Loken and Gelman wrote a confusing article about the interpretation of effect sizes in studies with small samples and selection for significance. They compare random measurement error to a backpack and the outcome of a study to running speed. Common sense suggests that the same individual under identical conditions would run faster without a backpack than with a backpack. The same outcome is also suggested by psychometric theories that suggest random measurement error attenuates population effect sizes, which would make it harder to demonstrate significance and produce, on average, weaker effect sizes.
The key point of Loken and Gelman's article is to suggest that this intuition fails under some conditions. "Should we assume that if statistical significance is achieved in the presence
of measurement error, the associated effects would have been stronger without
noise? We caution against the fallacy"
To support their clam that common sense is a fallacy under certain conditions, they present the results of a simple simulation study. After some concerns about their conclusions were raised, Loken and Gelman shared the actual code of their simulation study. In this blog post, I share the code with annotations (###US) and reproduce their results. I also show that their results are based on selecting for significance only for the measure with random measurement error (with a backpack) and not for the measure without a backpack (no random measurement error). Reversing the selection shows that selection for significance without measurement error produces stronger effect sizes even more often than selection for significance with a backpack. Thus, it is not a fallacy to assume that we would all run faster without a backpack holding all other factors equal. However, a runner with a heavy backpack and tailwinds might run faster than a runner without a backpack facing strong headwinds. While this is true, the influence of wind on performance makes it difficult to see the influence of the backpack. Under identical conditions backpacks slow people down and random measurement error attenuates effects.

Loken and Gelman's misleading comparison that favored the studies with random measurement error may explain why many applied researchers falsely assume that a study with random measurement error is more likely to produce a statistically significant result.

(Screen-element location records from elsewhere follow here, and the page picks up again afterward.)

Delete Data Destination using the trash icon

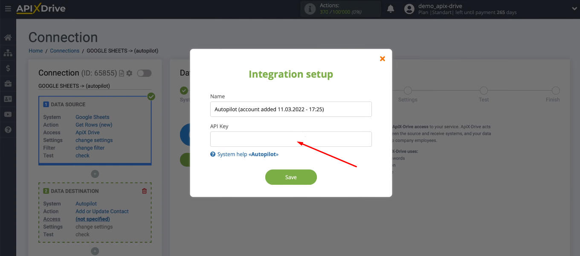(x=144, y=191)
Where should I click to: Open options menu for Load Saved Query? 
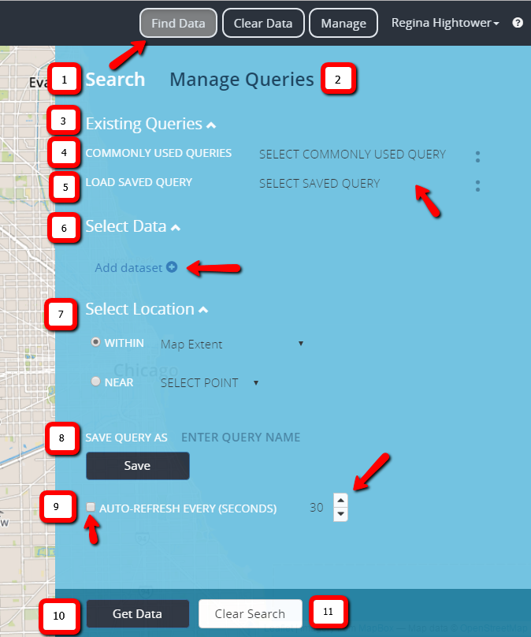[x=477, y=186]
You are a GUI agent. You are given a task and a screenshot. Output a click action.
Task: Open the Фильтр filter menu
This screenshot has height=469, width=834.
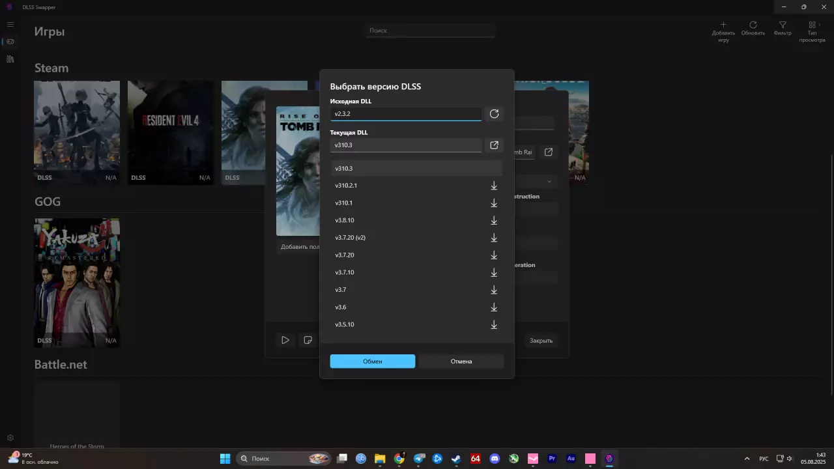point(783,29)
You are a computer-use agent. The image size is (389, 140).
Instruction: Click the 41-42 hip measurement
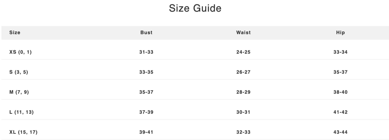coord(340,112)
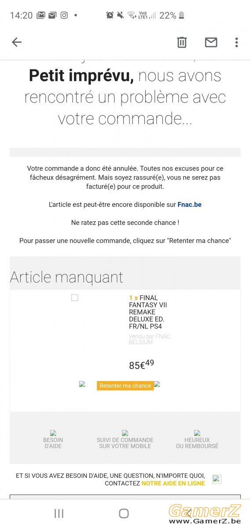Tap the Final Fantasy VII Remake product title
This screenshot has height=528, width=250.
pos(148,312)
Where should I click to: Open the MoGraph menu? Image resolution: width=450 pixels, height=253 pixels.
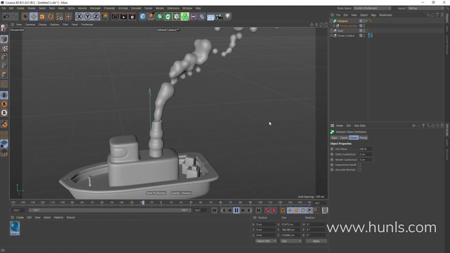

Hopefully, this figure makes it clear that Loken and Gelman's article can be easily misunderstood and that it is not a fallacy to assume that random measurement error attenuates effect size estimates and power to obtain significant results. Running with a heavy backpack always will slow you down, unless it is a jet pack, but that would be akin to p-hacking.
Sometimes You Can Be
Faster With a Heavy Backpack
Annotated Original Code
### This is the final code used for the simulation studies posted by Andrew Gelman on his blog
### Comments are highlighted with my initials ###US
# First just the original two plots, high power N = 3000, low power N = 50, true slope = .15
r <- .15
sims<-array(0,c(1000,4))
xerror <- 0.5
yerror<-0.5
for (i in 1:1000) {
x <- rnorm(50,0,1)
y <- r*x + rnorm(50,0,1)
###US this is a sloppy way to simulate a correlation of r = .15
###US The proper code is r*x + rnorm(50,0,1)*sqrt(1-r^2)

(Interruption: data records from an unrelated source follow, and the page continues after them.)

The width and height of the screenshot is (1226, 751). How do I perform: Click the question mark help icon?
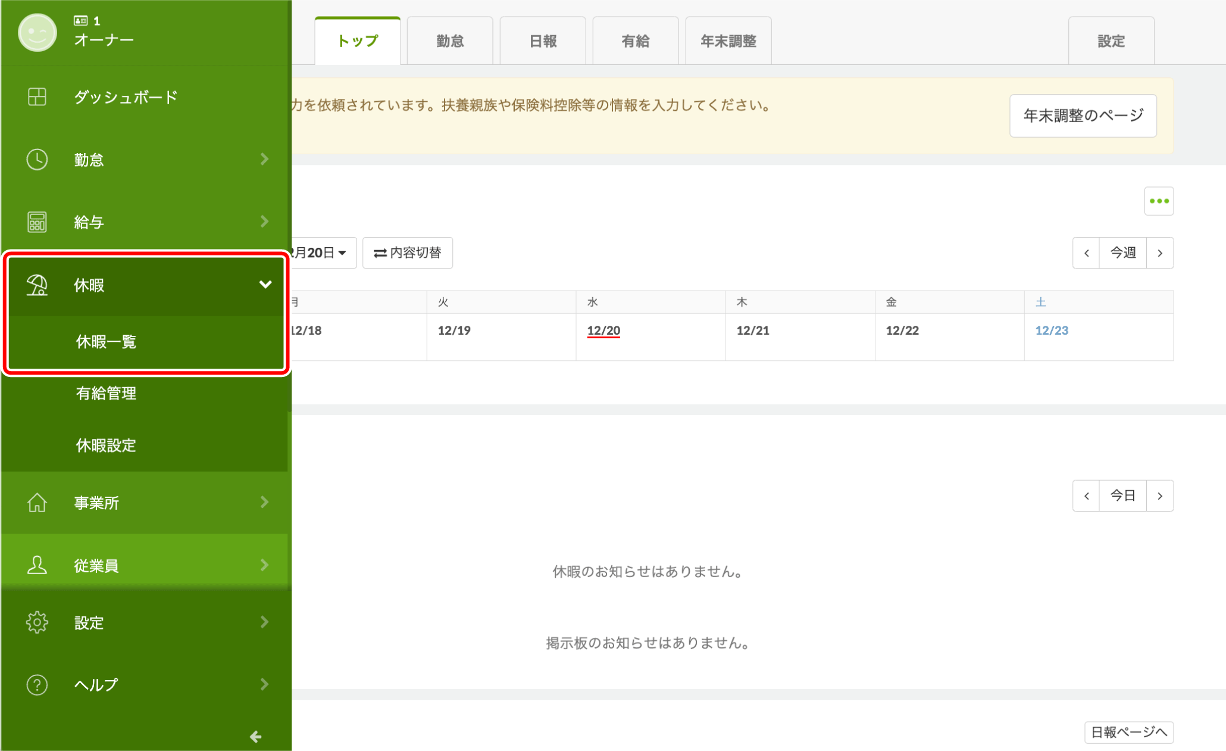37,685
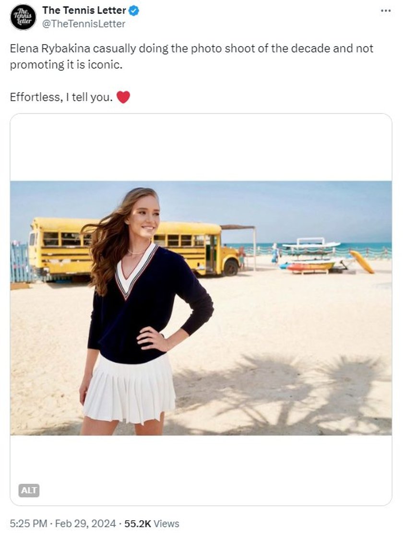The image size is (403, 537).
Task: Click the @TheTennisLetter handle
Action: tap(83, 24)
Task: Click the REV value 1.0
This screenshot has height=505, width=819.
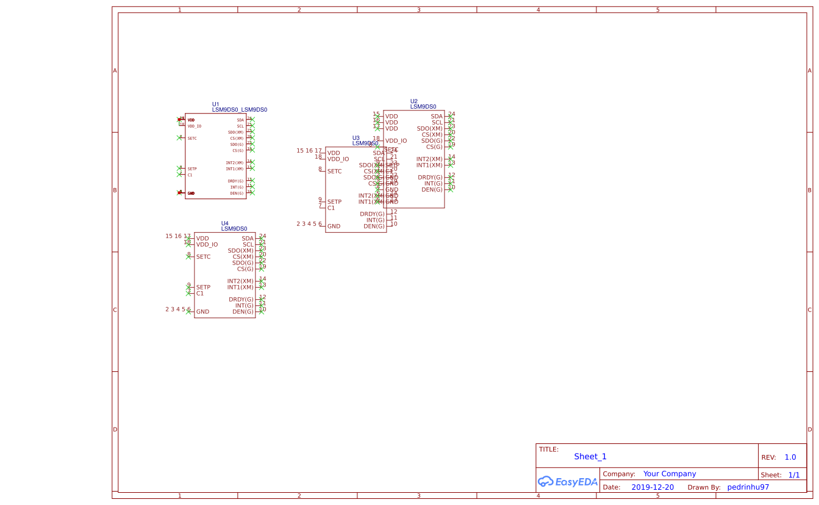Action: click(790, 457)
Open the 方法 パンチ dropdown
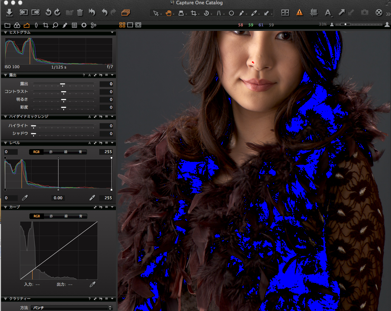Image resolution: width=391 pixels, height=311 pixels. point(71,308)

###US However, with the specific value of r = .15, the difference is trivial
###US However, however, it raises some concerns about expertise
xx<-lm(y~x)
sims[i,1]<-summary(xx)$coefficients[2,1]
x<-x + rnorm(50,0,xerror)
y<-y + rnorm(50,0,yerror)
xx<-lm(y~x)
sims[i,2]<-summary(xx)$coefficients[2,1]
x <- rnorm(3000,0,1)
y <- r*x + rnorm(3000,0,1)
xx<-lm(y~x)
sims[i,3]<-summary(xx)$coefficients[2,1]
x<-x + rnorm(3000,0,xerror)
y<-y + rnorm(3000,0,yerror)
xx<-lm(y~x)
sims[i,4]<-summary(xx)$coefficients[2,1]
}
plot(sims[,2] ~ sims[,1],ylab="Observed with added error",xlab="Ideal Study")
abline(0,1,col="red")
plot(sims[,4] ~ sims[,3],ylab="Observed with added error",xlab="Ideal Study")
abline(0,1,col="red")
###US There is no major issue with graphs 1 and 2.
###US They merely show that high sampling error produces large uncertainty in the estimates.
###US The small attenuation effect of r = .15 vs. r = 12 is overwhelmed by sampling error
###US The real issue is the simulation of selection for significance in the third graph
# third graph
# run 2000 regressions at points between N = 50 and N = 3050
r <- .15
propor <-numeric(31)
propor.reversed.selection <-numeric(31) ###US This line of code is added to illustrate the biased selection for significane
powers<-seq(50,3050,100)
###US It is sloppy to refer to sample sizes as powers.
###US In between subject studies, the power to produce a true positive result
###US is a function of the population correlation and the sample size
###US With population correlations fixed at r = .15 or r = .12, sample size is the
###US only variable that influences power
###US However, power varies from alpha to 1 and it would be interesting to compare the
###US power of studies with r = .15 and r = .12 to produce a significant result.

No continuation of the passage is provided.